The only way to know how free you are is to challenge authority. Recently, two demonstrations did just that. When the WTO demonstrations were taking place in Seattle last November, Seth Ackerman (Extra!, 1-2/00) tells us the mainstream media alternated in belittling and confusing the motives of the protesters.
However, more significantly, the media (e.g., CBS’ Dan Rather, NBC News, etc.) also misrepresented the source of the violence that was widely reported. The media claimed that the Seattle police’s use of tear gas and concussion grenades was in response to acts of violence by the protesters. Ackerman quotes credible figures on the scene as saying this is a complete lie. The truth is that the violence began when the cops starting beating and putting pepper-spray in the eyes of nonviolent, civilly disobedient demonstrators. Only after the police-led mayhem began did a small number of protesters act. Incredibly, this basic chronological fact was scarcely reported by our increasingly centralized media.
Flash-forward to the April 16-17 protests in D.C. over the International Monetary Fund (IMF). Terry J. Allen (In These Times, 5/29/00) reports that the D.C. police used pre-emptive raids, restrictions, harassments, arrests and seizures of dubious constitutionality against the demonstrators. In a nutshell, the D.C. police threw away the Constitution in order to combat a peaceful civil disobedience they treated like acts of terrorism.
When it was all over, the Washington Post (4/19/00) thanked D.C. Police Chief Charles Ramsey for the “professional” manner of the DC police. As in Seattle, the D.C. police used chemical weaponry and batons on protesters. (In Seattle it was more widely done.) According to Allen, the day before the protests were to begin (ITT, 4/15), the police entered, searched and closed down the warehouse headquarters used by 300 protesters--without a warrant. In addition, none of the protesters using the building were allowed to recover any medical supplies, literature and banners until the day after the protests were over.
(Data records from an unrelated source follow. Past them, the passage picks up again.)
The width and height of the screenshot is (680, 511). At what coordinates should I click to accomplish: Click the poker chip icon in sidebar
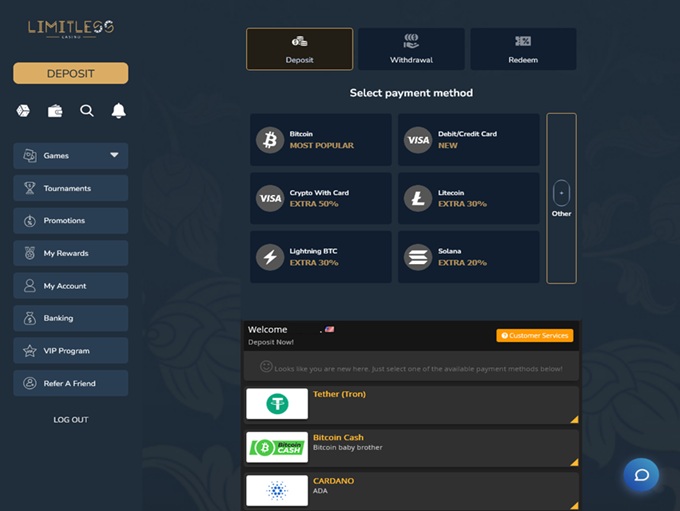[x=23, y=110]
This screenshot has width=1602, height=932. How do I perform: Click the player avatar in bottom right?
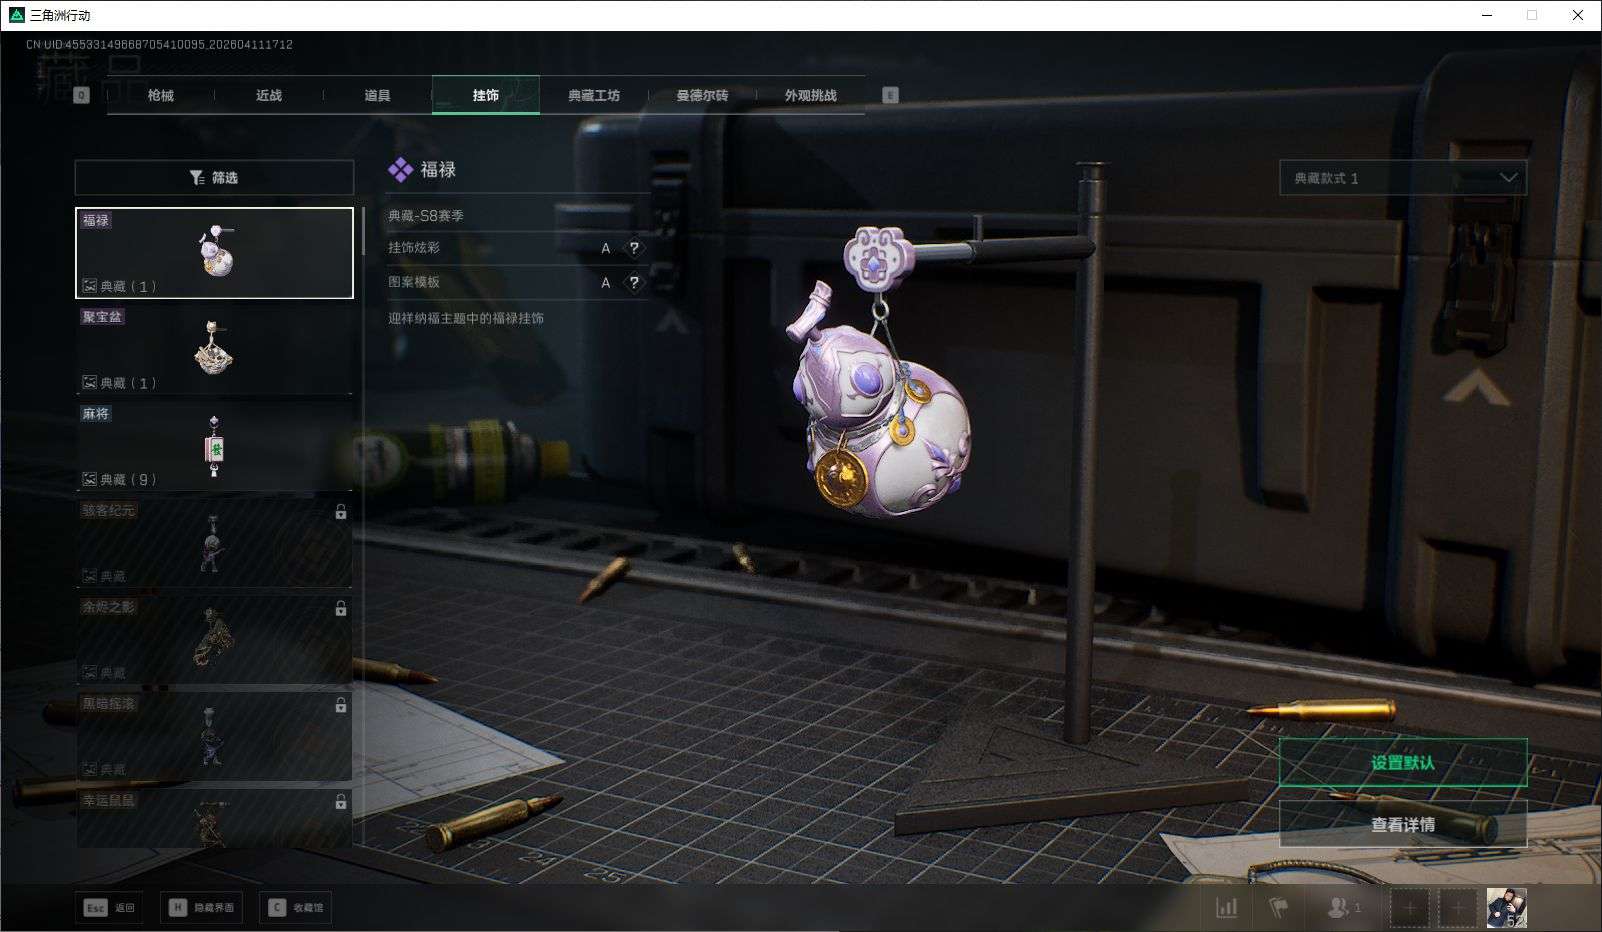pos(1506,908)
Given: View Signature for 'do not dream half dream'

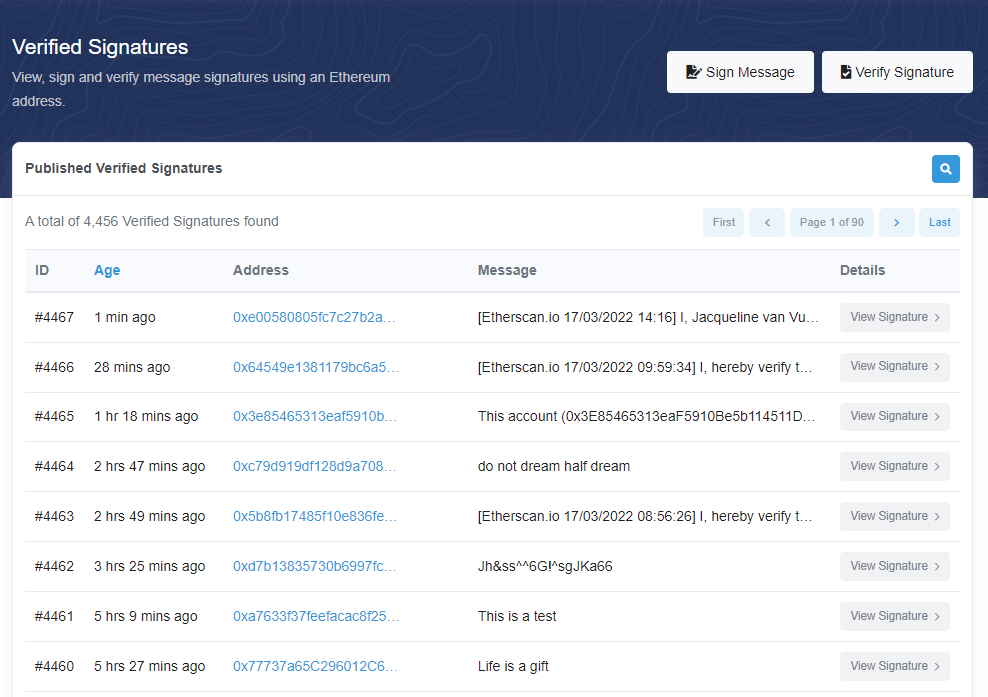Looking at the screenshot, I should click(x=894, y=466).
During a key moment in the Sunday (4/16) protest, 1,000 people were peacefully protesting the prison-industrial complex and heading towards the IMF. Suddenly, the D.C. police, 200 in number and some on horseback, surrounded the group and refused to let them leave. After frightening a number of the protesters, the cops ordered the reporters to leave or face arrest. The scene ended when the police arrested 600 protesters (and a few reporters) for utilizing their freedom of speech. Witnesses, such as a NBC cameraman, say that they have never seen the police act like that in a city which has seen innumerable protests in the last thirty years.
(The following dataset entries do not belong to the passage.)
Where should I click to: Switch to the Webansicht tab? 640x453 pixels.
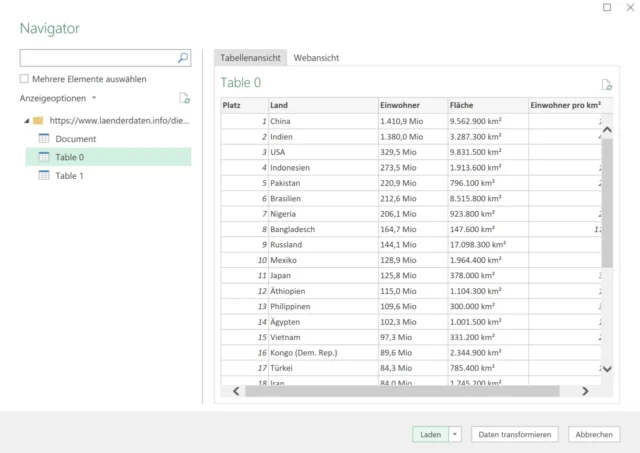pyautogui.click(x=316, y=58)
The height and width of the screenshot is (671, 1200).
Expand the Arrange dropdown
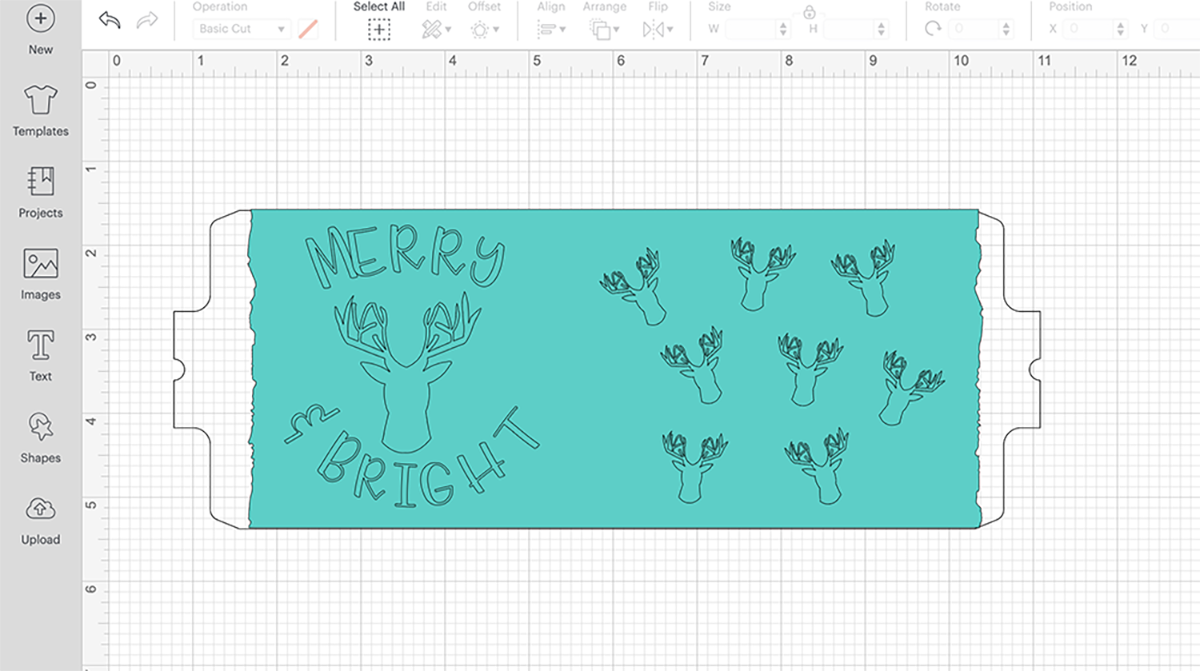tap(604, 30)
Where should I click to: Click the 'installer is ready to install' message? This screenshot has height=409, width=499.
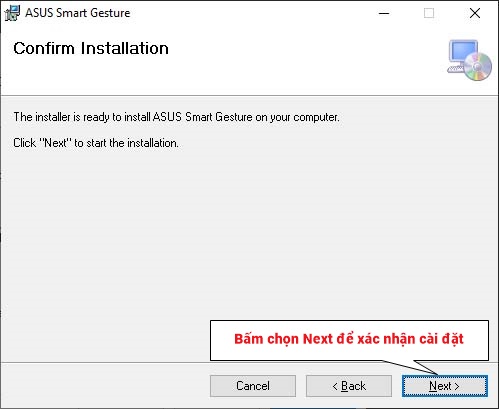176,117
In the jails, many activists report that out of the glare of cameras, the police beat, intimidated and humiliated them. As Allen writes, “Numerous people reported that they were left in unheated spaces in wet clothes, without blankets; some were not fed for 24 hours or went long periods without water; despite nonviolence some were shackled ankle to opposite wrist; others endured homophobic and racist comments. Two people were taken to the hospital (Allen, ITT, 5/29/00).”
Let’s not forget what both protests were about. The World Bank and International Monetary Fund each function as lenders to corrupt business and governmental elites throughout the world. By demanding austere structural adjustments of impoverished countries in exchange for loans, the World Bank particularly assists in the creation of economic despair for billions of people.
Meanwhile, the WTO is a secret, unelected committee that determines whether laws passed in member countries (often by great popular struggle) to protect the environment or consumers from faulty products can stand. The WTO is another of President Clinton’s efforts to place the rights of multinational, corporate elites ahead of nations.
Thanks to the activists in Seattle and in D.C., we all have a better idea of just how free we still are.